The 1946 Yale Bulldogs football team represented Yale University in the Ivy League during the 1946 college football season. The Bulldogs were led by fifth-year head coach Howie Odell, finished the season with a 7–1–1 record, and were ranked No. 12 in the final AP Poll (No. 21 in the final Litkenhous Difference by Score System rankings).
Two Yale players received first-team honors from the Associated Press (AP) or International News Service (INS) on the 1946 All-Eastern football team: halfback Levi Jackson (AP-2, INS-1); and guard Fritz Barzilauskas (AP-1; INS-1).
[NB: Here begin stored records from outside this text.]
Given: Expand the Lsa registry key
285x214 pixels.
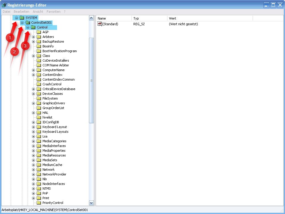Looking at the screenshot, I should tap(33, 136).
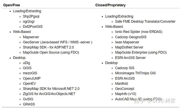180x108 pixels.
Task: Click Microimages TNTmips GIS
Action: tap(135, 73)
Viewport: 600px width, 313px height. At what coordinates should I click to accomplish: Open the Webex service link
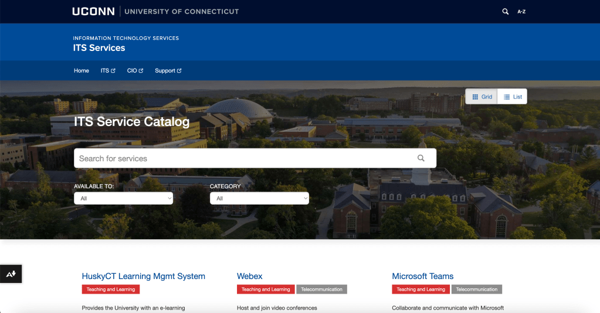tap(249, 276)
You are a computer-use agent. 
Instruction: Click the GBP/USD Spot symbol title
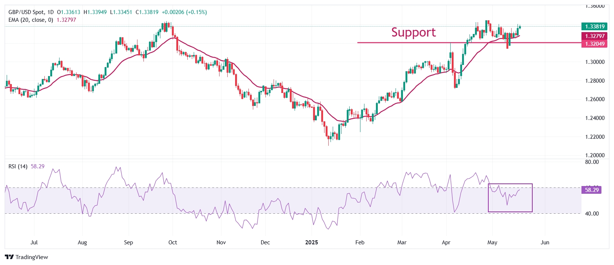click(x=26, y=12)
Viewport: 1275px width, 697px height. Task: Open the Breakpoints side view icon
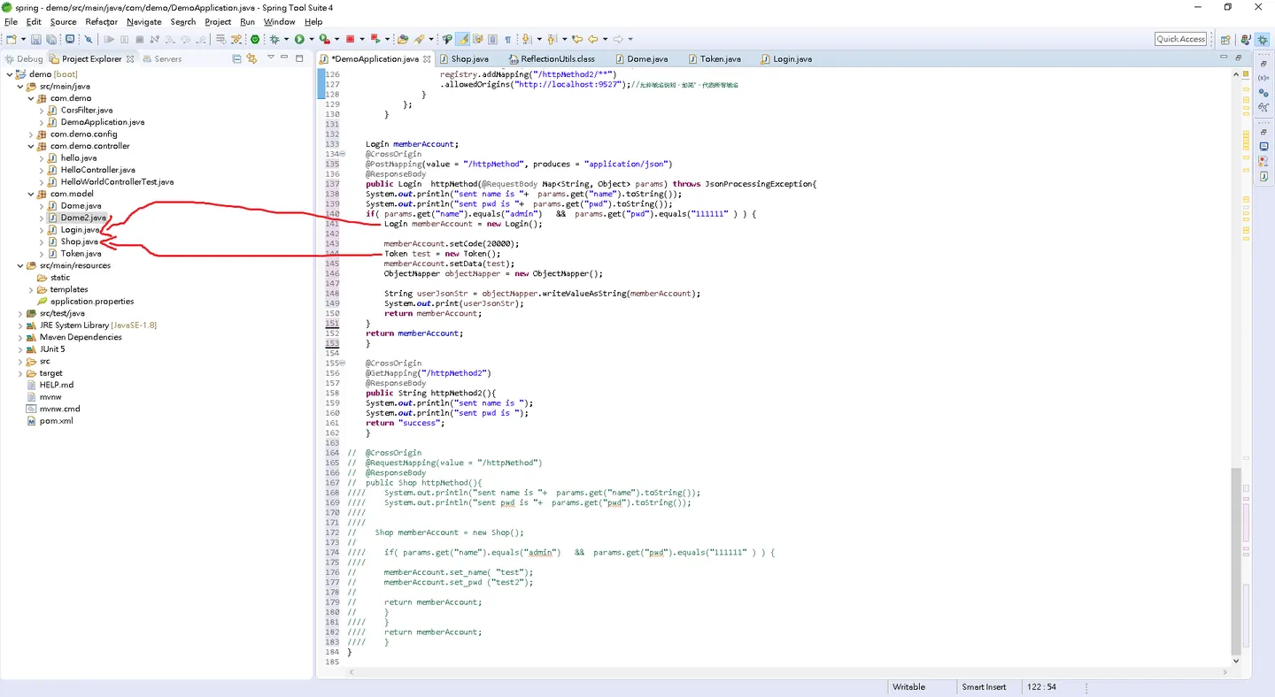click(x=1263, y=93)
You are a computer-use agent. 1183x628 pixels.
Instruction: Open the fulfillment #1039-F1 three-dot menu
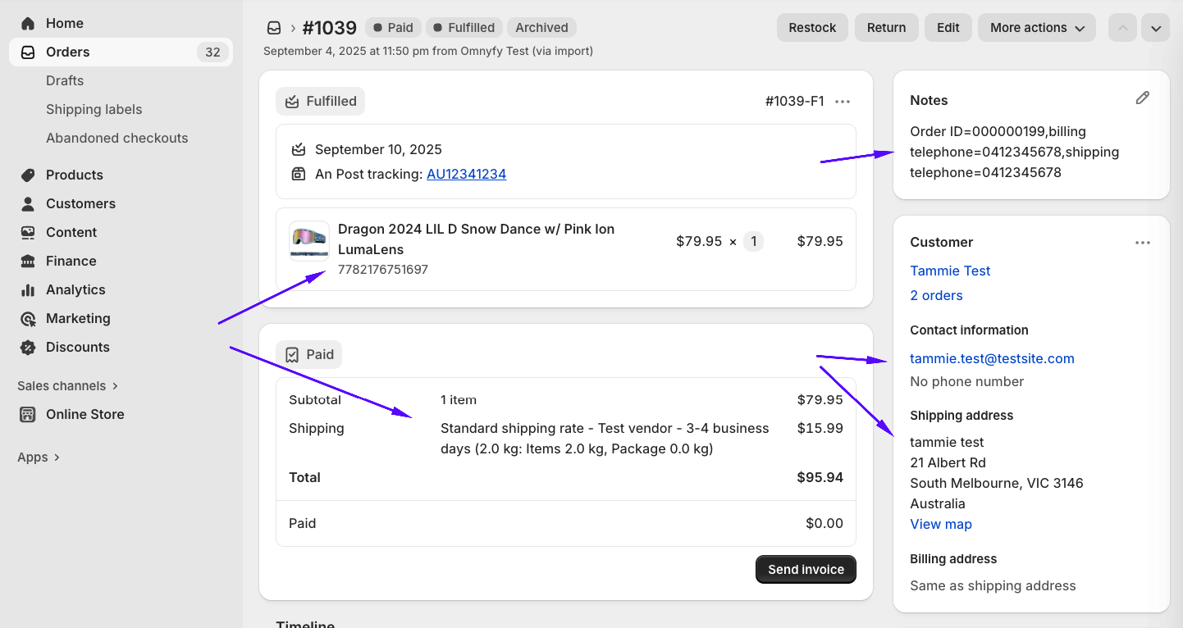[843, 102]
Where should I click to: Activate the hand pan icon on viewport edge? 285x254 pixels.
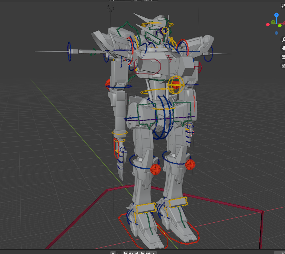pos(283,48)
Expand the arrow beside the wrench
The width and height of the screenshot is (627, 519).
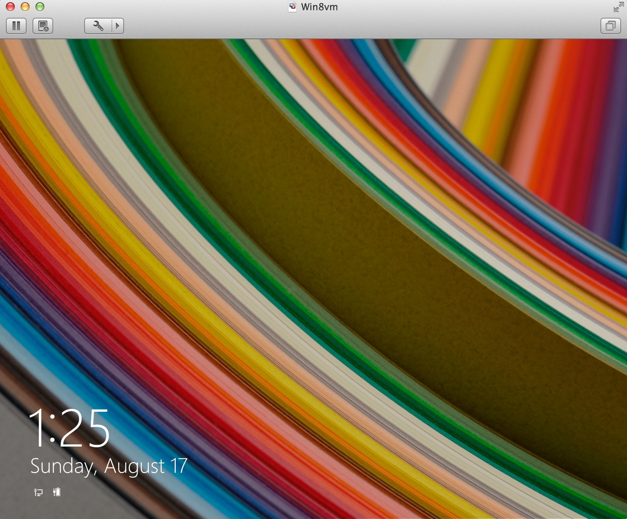click(x=118, y=26)
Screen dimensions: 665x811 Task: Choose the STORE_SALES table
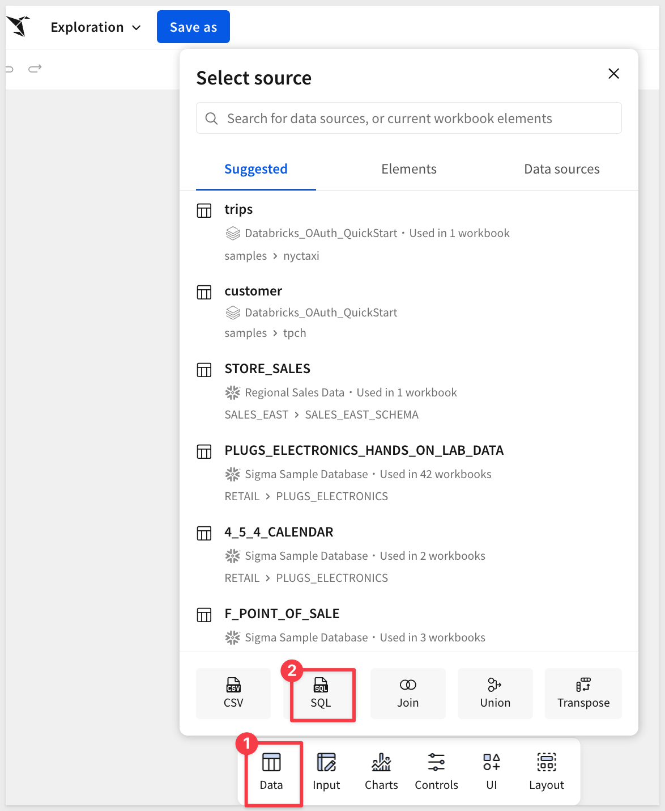click(x=267, y=369)
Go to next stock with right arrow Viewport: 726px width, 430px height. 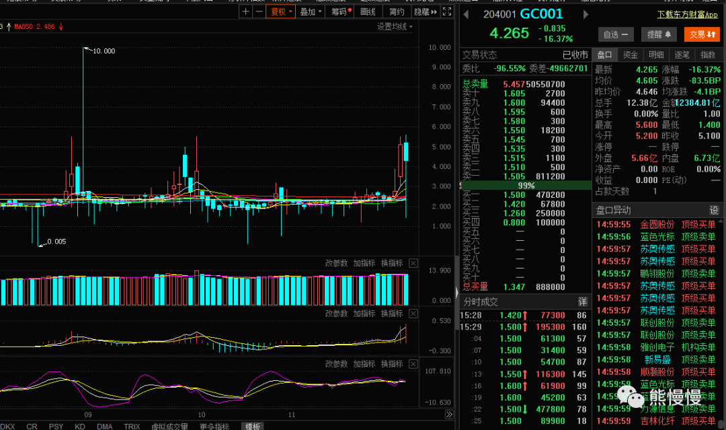click(x=586, y=14)
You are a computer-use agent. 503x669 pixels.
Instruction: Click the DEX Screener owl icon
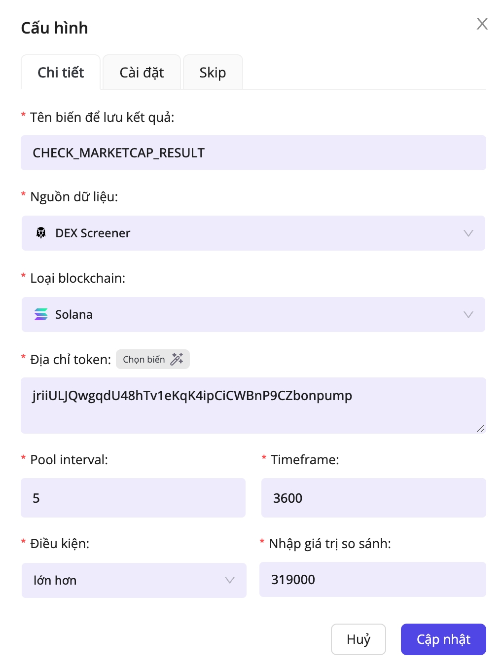point(41,233)
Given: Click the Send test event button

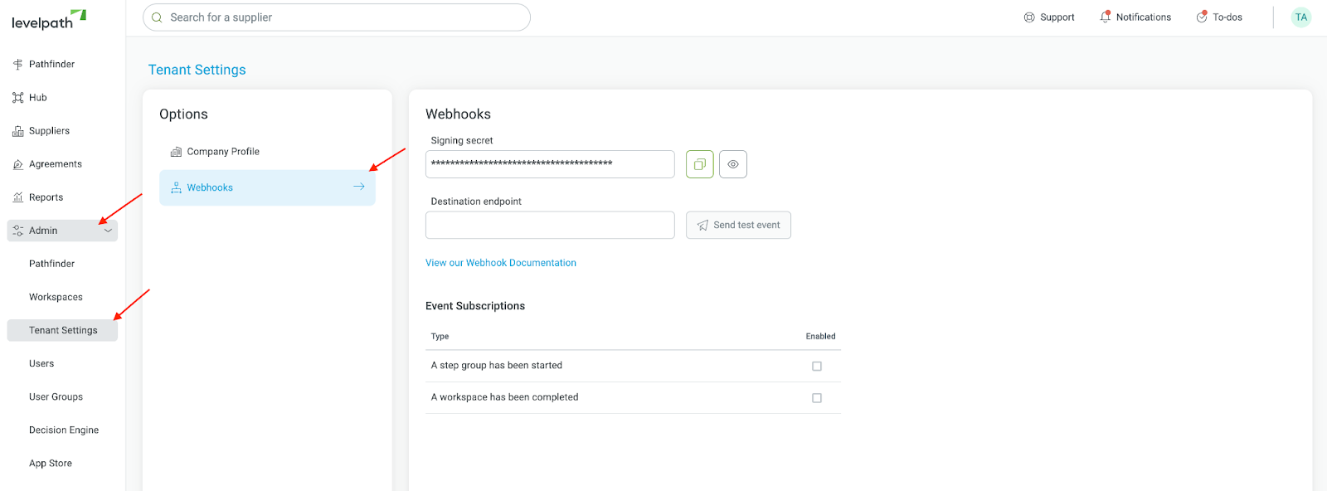Looking at the screenshot, I should click(737, 225).
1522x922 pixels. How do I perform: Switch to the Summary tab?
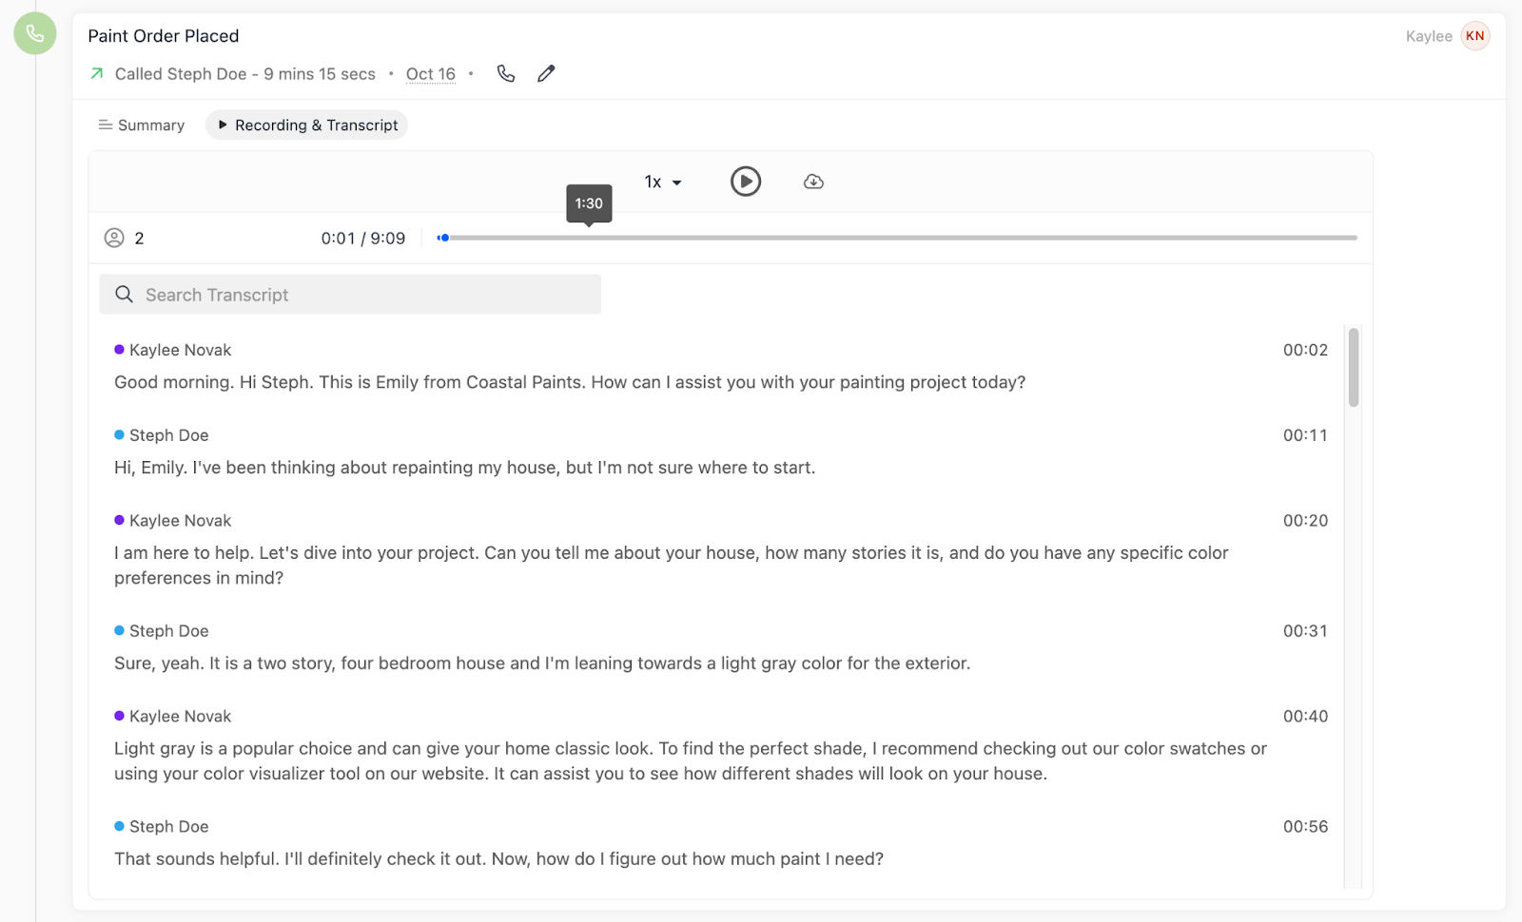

Jackson led Yale and ranked fifth nationally with 806 rushing yards and averaged 6.01 yards per carry.

==Schedule==

| Date | Opponent | Rank | Site | Result | Attendance | Source |
| September 28 | Merchant Marine* |  | Yale Bowl; New Haven, CT; | W 33–0 | 21,000 |  |
| October 5 | Colgate* |  | Yale Bowl; New Haven, CT; | W 27–6 | 38,000 |  |
| October 12 | No. 11 Columbia | No. 15 | Yale Bowl; New Haven, CT; | L 20–28 | 65,000 |  |
| October 19 | at Cornell |  | Schoellkopf Field; Ithaca, NY; | T 6–6 | 27,000 |  |
| October 26 | Coast Guard* |  | Yale Bowl; New Haven, CT; | W 47–14 | 10,000 |  |
| November 2 | Dartmouth |  | Yale Bowl; New Haven, CT; | W 33–2 | 66,000 |  |
| November 9 | Brown |  | Yale Bowl; New Haven, CT; | W 49–0 | 40,000 |  |
| November 16 | Princeton | No. 18 | Yale Bowl; New Haven, CT (rivalry); | W 30–2 | 70,000 |  |
| November 23 | at Harvard | No. 15 | Harvard Stadium; Boston, MA (The Game); | W 27–14 | 57,300 |  |
*Non-conference game; Rankings from AP Poll released prior to the game;

==Rankings==

Ranking movements Legend: ██ Increase in ranking ██ Decrease in ranking — = Not ranked
|  | Week |  |  |  |  |  |  |  |  |
|---|---|---|---|---|---|---|---|---|---|
| Poll | 1 | 2 | 3 | 4 | 5 | 6 | 7 | 8 | Final |
| AP | 15 | — | — | — | — | 18 | 15 | 12 | 12 |

==After the season==
The 1947 NFL draft was held on December 16, 1946. The following Bulldogs were selected.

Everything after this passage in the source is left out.